:: The problem ::
Rewrite all of the lines below in full, including the text around each answer, and scale every coordinate in the answers by 1.05, rounding to whole numbers with halves rounded up. Leave the pictures out.

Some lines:
····················

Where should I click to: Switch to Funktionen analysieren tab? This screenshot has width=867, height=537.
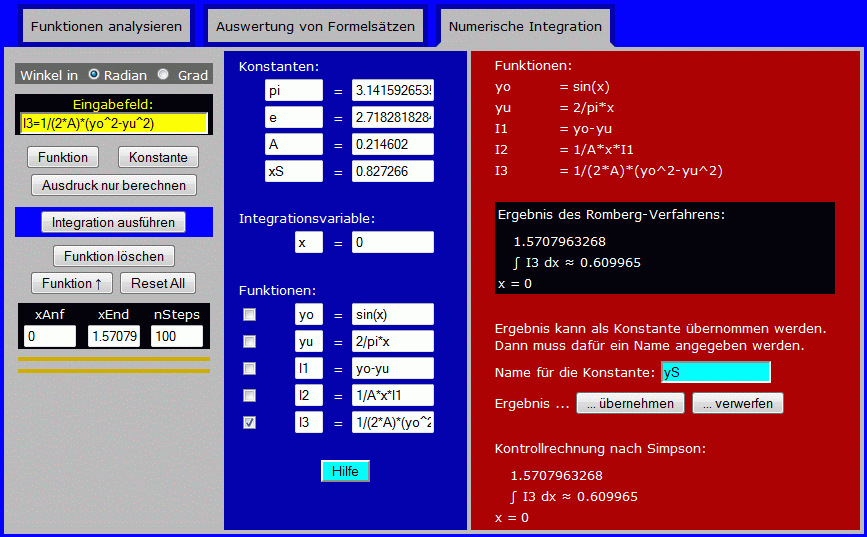pos(106,27)
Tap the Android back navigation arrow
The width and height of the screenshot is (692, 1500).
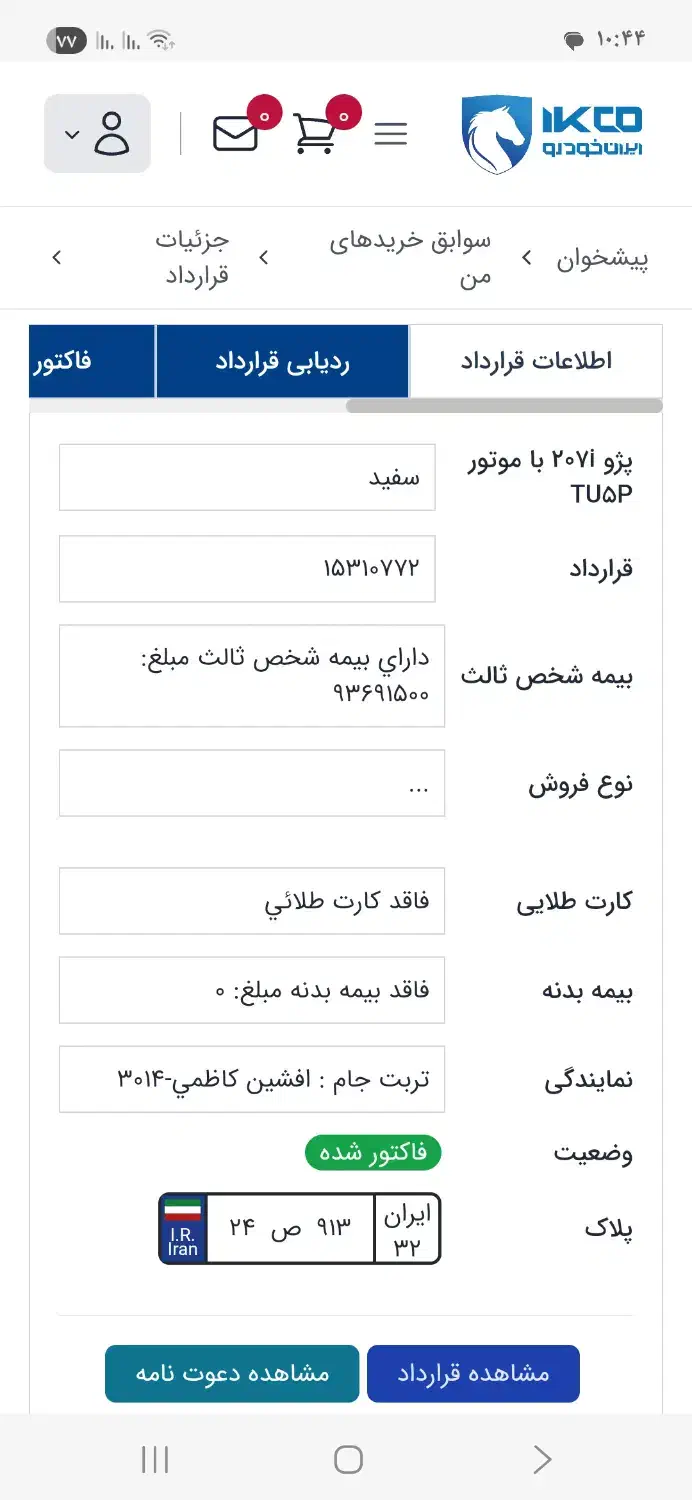[542, 1459]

····················

:: Reply to the exercise ::
Where should I click to: Switch to Funktionen analysieren tab? This screenshot has width=867, height=537.
pos(111,28)
Tap the Android back navigation arrow
The width and height of the screenshot is (692, 1500).
[569, 1532]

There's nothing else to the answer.